ADM acts as a tissue regeneration layer between the skin and implant and can lead to excess seroma formation. A recent systematic review reported a higher rate of seroma formation with ADM compared with submuscular coverage but no difference was noted in the infection rate (24). The prepectoral ADM also possibly prevents malposition and rotation of the implant and none of our patients were noted to have this complication in the short-term follow-up.
Another advantage is the potential cost effectiveness of the treatment. Although this technique requires more ADM per implant than standard approaches, it is probably still cost effective as it is a single-step reconstruction avoiding need of additional procedures and reduced hospital stay with a potential to perform these cases as a day case procedure.
Our series represents an early experience with Braxon® for IBR with a short-term follow-up (Figure 2). It is a retrospective analysis from a prospectively maintained database and will have the disadvantages of a retrospective study (25). Variations in practice across centres and lack of a control group i.e. lack of subpectoral IBR could be significant confounders. However, the outcomes are comparable with that of historical series of subpectoral reconstructions. Cosmetic outcomes and patient-related quality of life outcomes have not been analyzed in the study.

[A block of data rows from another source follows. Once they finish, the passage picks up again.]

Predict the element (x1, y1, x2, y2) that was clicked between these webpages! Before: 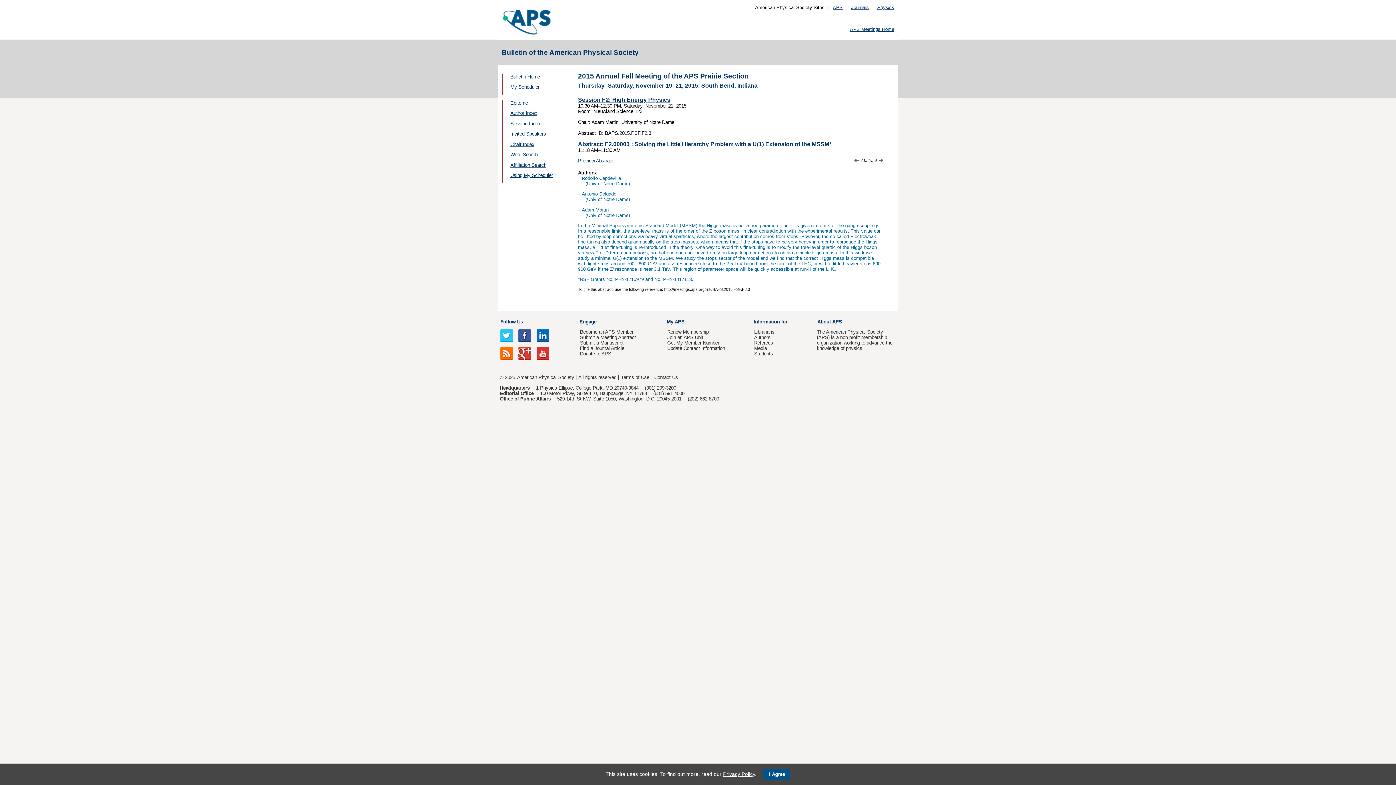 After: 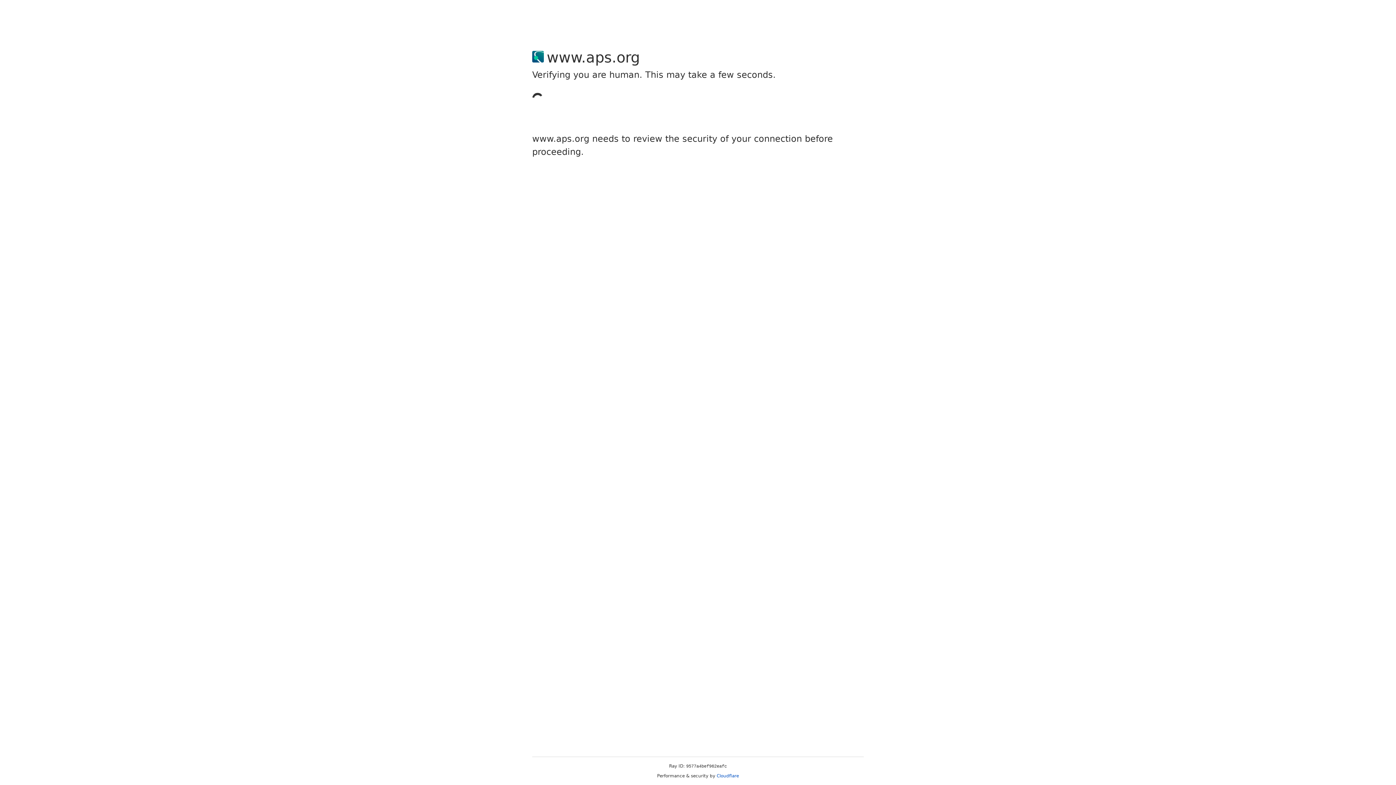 Action: label: American Physical Society bbox: (517, 375, 574, 380)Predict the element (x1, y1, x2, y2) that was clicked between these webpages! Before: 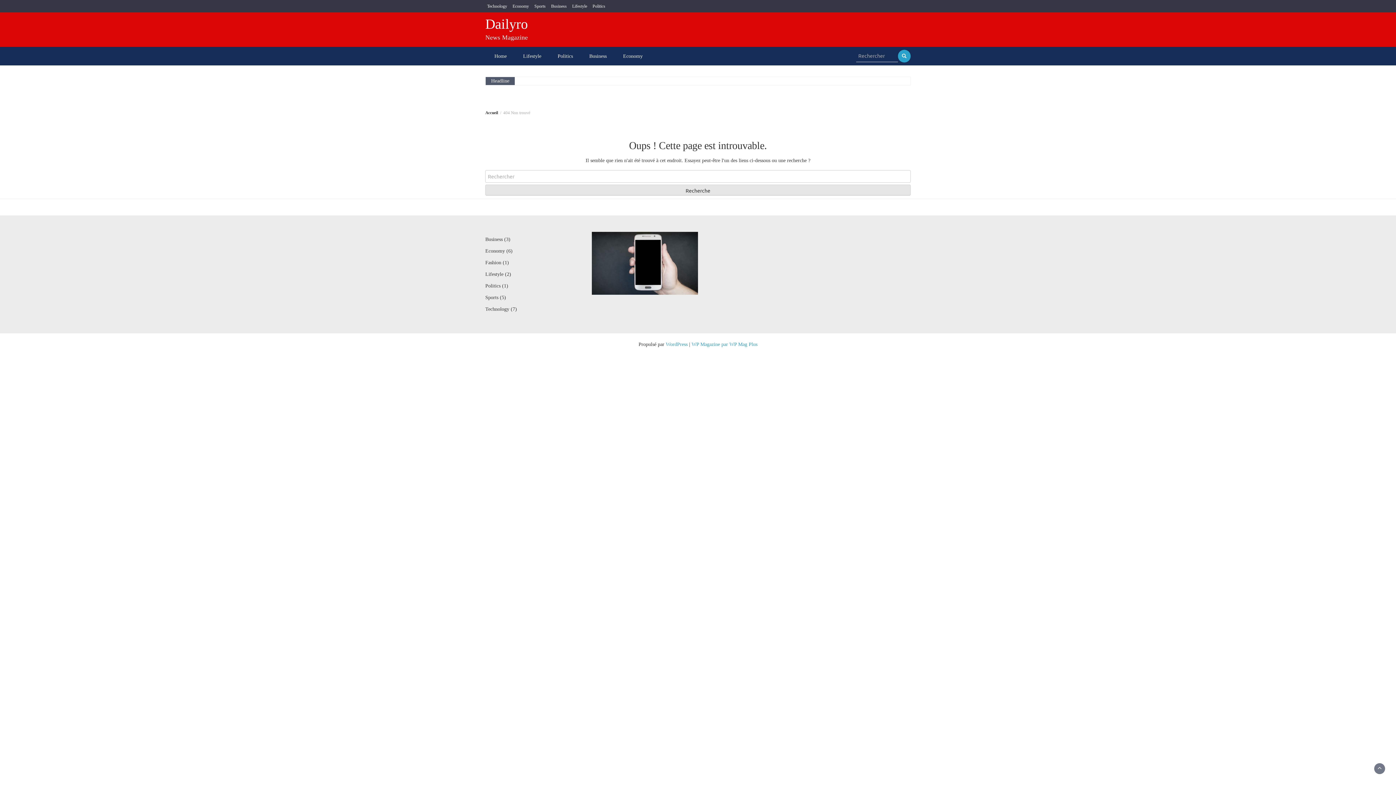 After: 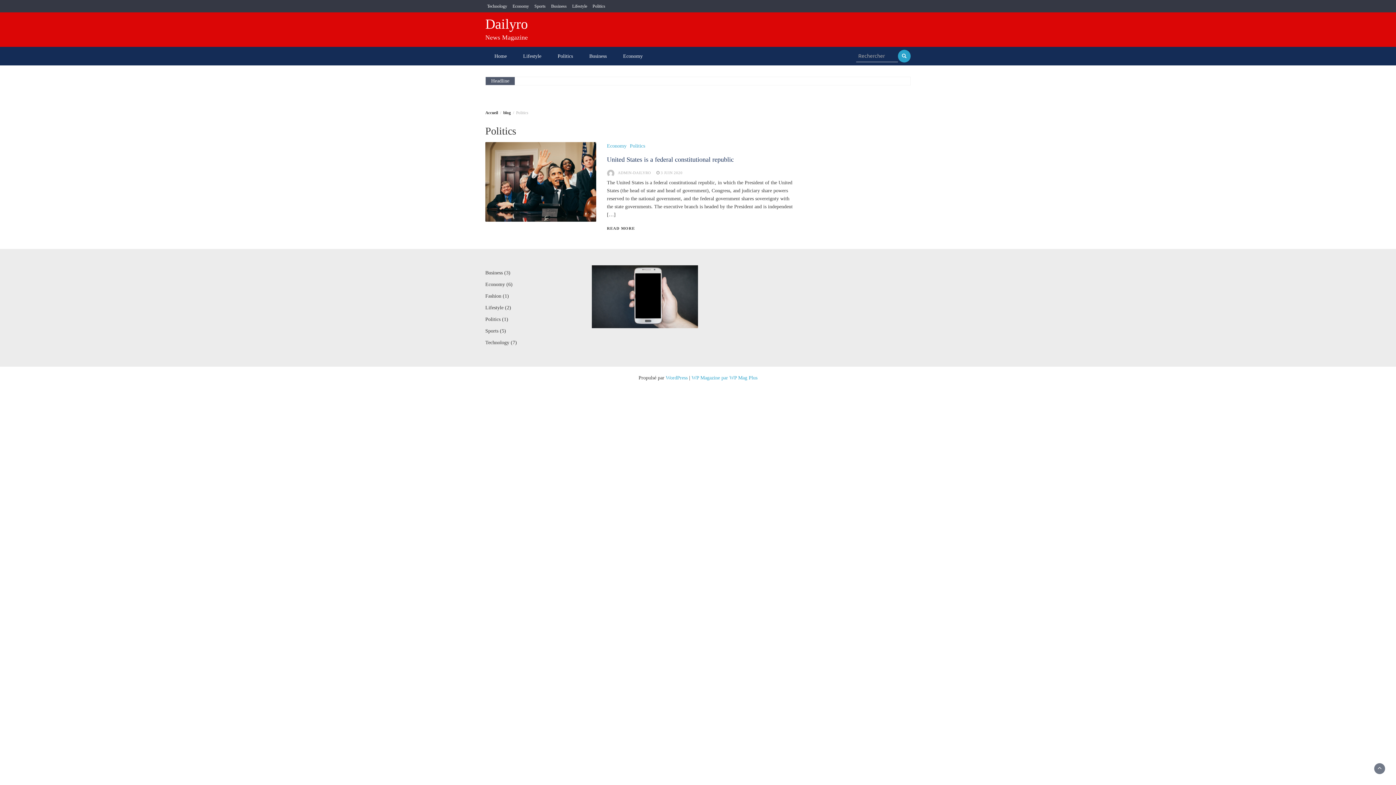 Action: label: Politics bbox: (592, 3, 605, 8)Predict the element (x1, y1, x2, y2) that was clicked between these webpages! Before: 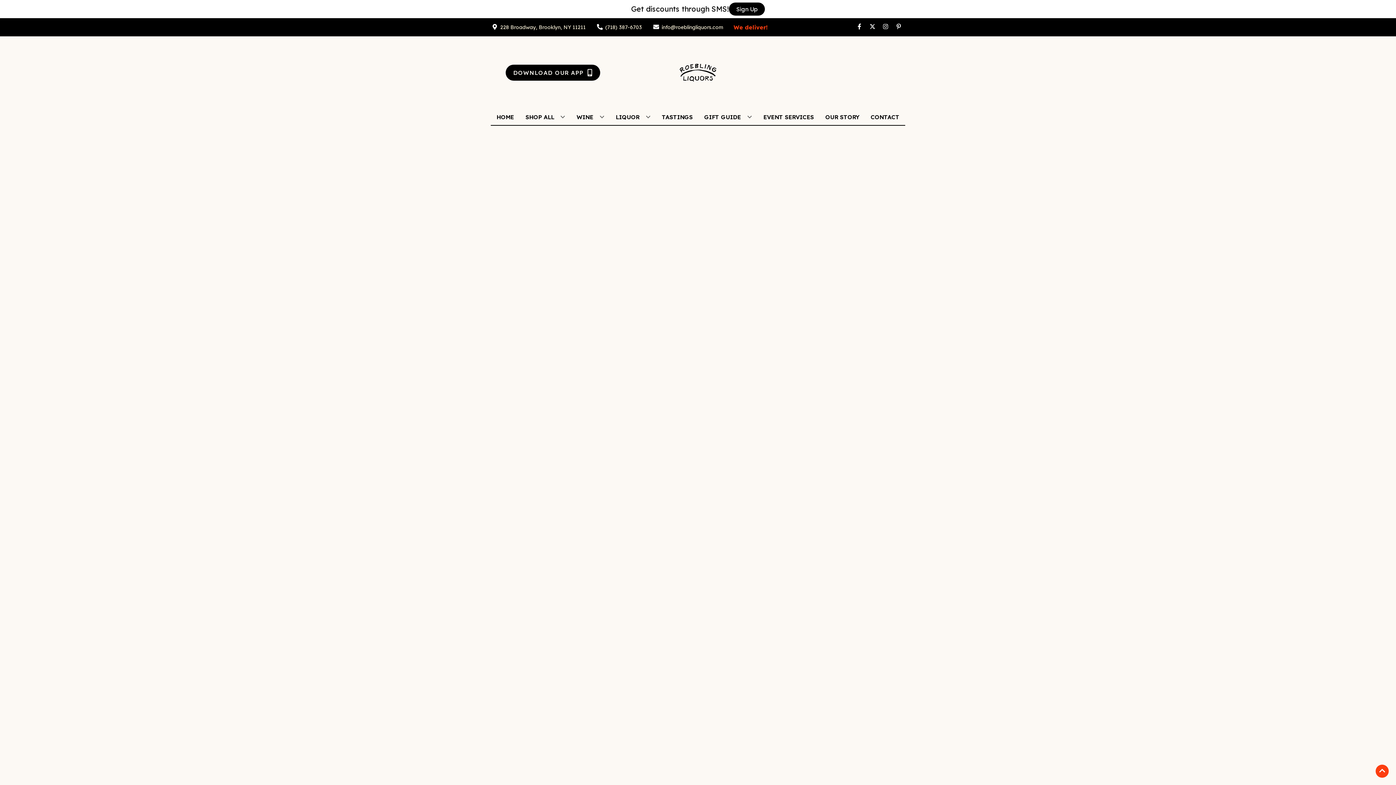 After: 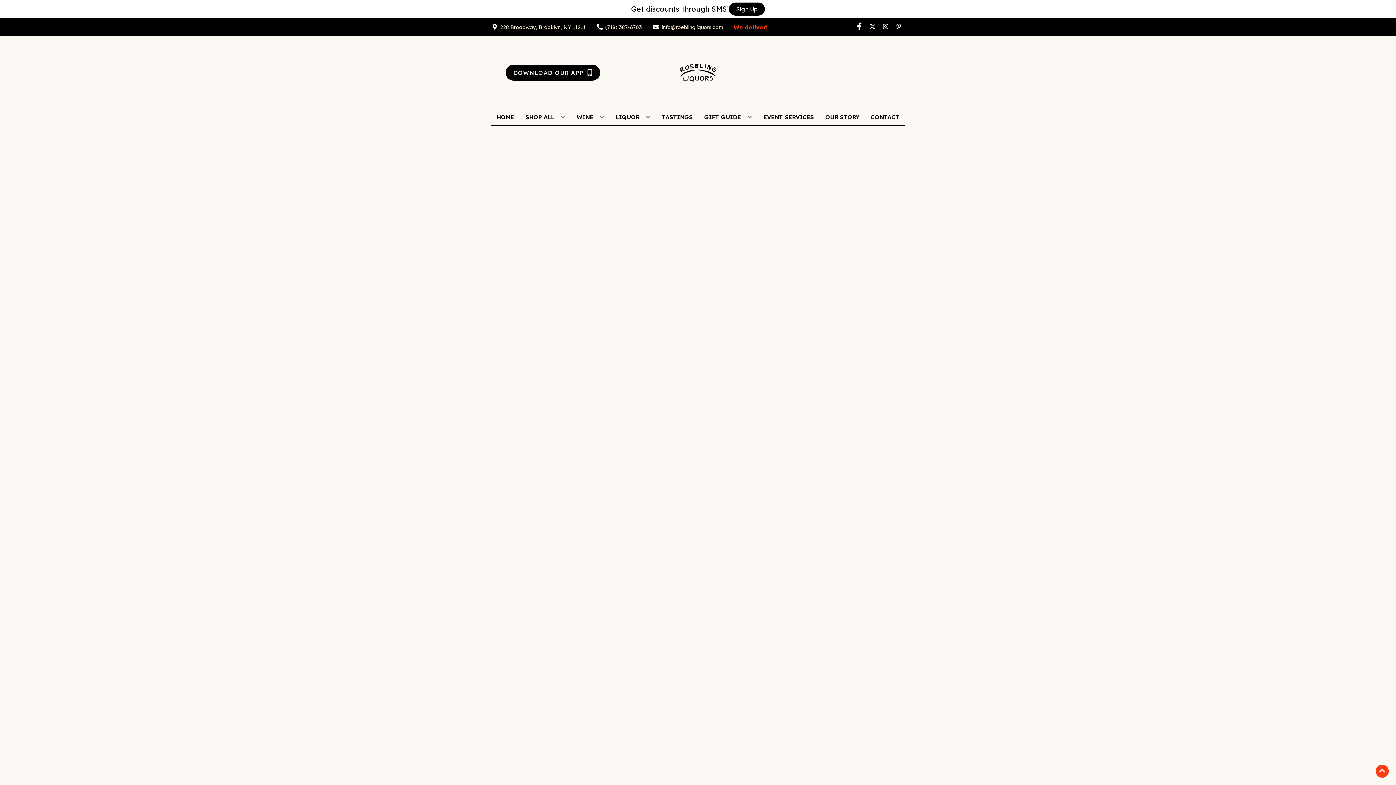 Action: bbox: (853, 23, 866, 30) label: Opens facebook in a new tab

Our early experience with this novel prepectoral technique using Braxon® has shown this to be an effective technique with complication rates comparable to the traditional technique of subpectoral implant with ADM. The main advantages of prepectoral implant-based IBR are quicker postoperative recovery and short post-operative hospital stay. Long term studies are required to assess rippling, post-operative animation, capsular contracture and impact of adjuvant radiotherapy.
Conflicts of Interest: The authors have no conflicts of interest to declare.
Ethical Statement: This manuscript is a retrospective analysis of prospectively maintained data of all consecutive patients undergoing immediate prepectoral implant-based reconstruction after a mastectomy from three Breast cancer units in the United Kingdom. Oncoplastic breast surgeons routinely perform these procedures as a standard part of treatment. As no new or any experimental treatment was offered to the patients, an Ethics committee approval was not required. As this was an audit of the prospectively recorded data, it was registered and approved by the clinical audit departments of the respective NHS trusts. Informed consent was obtained from all patients in the three centres to include their treatment and management details into the hospital database for audit and governance purposes. Patients consented separately for clinical photographs to be taken (data anonymised) for hospital records, teaching, presentation in scientific meetings and publication in scientific journals.